## EXERCISE
The data should be printed again, exactly.

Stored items
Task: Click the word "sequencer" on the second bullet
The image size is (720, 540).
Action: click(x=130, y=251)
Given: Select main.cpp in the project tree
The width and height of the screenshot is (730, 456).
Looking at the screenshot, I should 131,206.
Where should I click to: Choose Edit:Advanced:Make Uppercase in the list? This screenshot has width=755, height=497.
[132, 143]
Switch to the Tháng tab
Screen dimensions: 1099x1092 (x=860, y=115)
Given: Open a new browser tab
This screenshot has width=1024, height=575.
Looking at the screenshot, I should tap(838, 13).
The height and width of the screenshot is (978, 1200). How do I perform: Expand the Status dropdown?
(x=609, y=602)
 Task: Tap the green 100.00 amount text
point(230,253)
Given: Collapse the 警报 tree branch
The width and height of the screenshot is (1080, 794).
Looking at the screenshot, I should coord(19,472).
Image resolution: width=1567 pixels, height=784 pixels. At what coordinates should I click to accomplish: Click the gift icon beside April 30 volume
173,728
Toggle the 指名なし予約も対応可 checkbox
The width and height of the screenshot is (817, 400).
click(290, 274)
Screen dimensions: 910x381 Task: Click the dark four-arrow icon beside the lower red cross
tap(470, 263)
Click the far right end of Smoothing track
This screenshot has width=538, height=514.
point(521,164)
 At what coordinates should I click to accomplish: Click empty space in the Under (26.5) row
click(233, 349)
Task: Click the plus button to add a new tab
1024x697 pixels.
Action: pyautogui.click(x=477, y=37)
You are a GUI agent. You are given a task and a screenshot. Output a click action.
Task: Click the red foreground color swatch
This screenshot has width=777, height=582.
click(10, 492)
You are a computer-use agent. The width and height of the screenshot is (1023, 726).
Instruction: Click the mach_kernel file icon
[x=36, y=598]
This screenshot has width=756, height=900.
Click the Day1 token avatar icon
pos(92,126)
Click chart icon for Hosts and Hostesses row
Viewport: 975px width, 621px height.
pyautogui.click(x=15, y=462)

## OUTPUT OF THE TASK
Task: Click the word "sequencer" on the second bullet
The image size is (720, 540).
Action: click(x=130, y=251)
Given: Select main.cpp in the project tree
The width and height of the screenshot is (730, 456).
Looking at the screenshot, I should 131,206.
Where should I click to: Choose Edit:Advanced:Make Uppercase in the list? This screenshot has width=755, height=497.
[132, 143]
Switch to the Tháng tab
Screen dimensions: 1099x1092 (x=860, y=115)
Given: Open a new browser tab
This screenshot has width=1024, height=575.
Looking at the screenshot, I should tap(838, 13).
The height and width of the screenshot is (978, 1200). How do I perform: Expand the Status dropdown?
(x=609, y=602)
 Task: Tap the green 100.00 amount text
point(230,253)
Given: Collapse the 警报 tree branch
The width and height of the screenshot is (1080, 794).
Looking at the screenshot, I should coord(19,472).
Image resolution: width=1567 pixels, height=784 pixels. At what coordinates should I click to accomplish: Click the gift icon beside April 30 volume
173,728
Toggle the 指名なし予約も対応可 checkbox
The width and height of the screenshot is (817, 400).
click(290, 274)
Screen dimensions: 910x381 Task: Click the dark four-arrow icon beside the lower red cross
tap(470, 263)
Click the far right end of Smoothing track
This screenshot has width=538, height=514.
point(521,164)
 At what coordinates should I click to accomplish: Click empty space in the Under (26.5) row
click(233, 349)
Task: Click the plus button to add a new tab
1024x697 pixels.
Action: pyautogui.click(x=477, y=37)
You are a GUI agent. You are given a task and a screenshot. Output a click action.
Task: Click the red foreground color swatch
This screenshot has width=777, height=582.
click(10, 492)
You are a computer-use agent. The width and height of the screenshot is (1023, 726).
Instruction: Click the mach_kernel file icon
[x=36, y=598]
This screenshot has width=756, height=900.
Click the Day1 token avatar icon
pos(92,126)
Click chart icon for Hosts and Hostesses row
Viewport: 975px width, 621px height.
pyautogui.click(x=15, y=462)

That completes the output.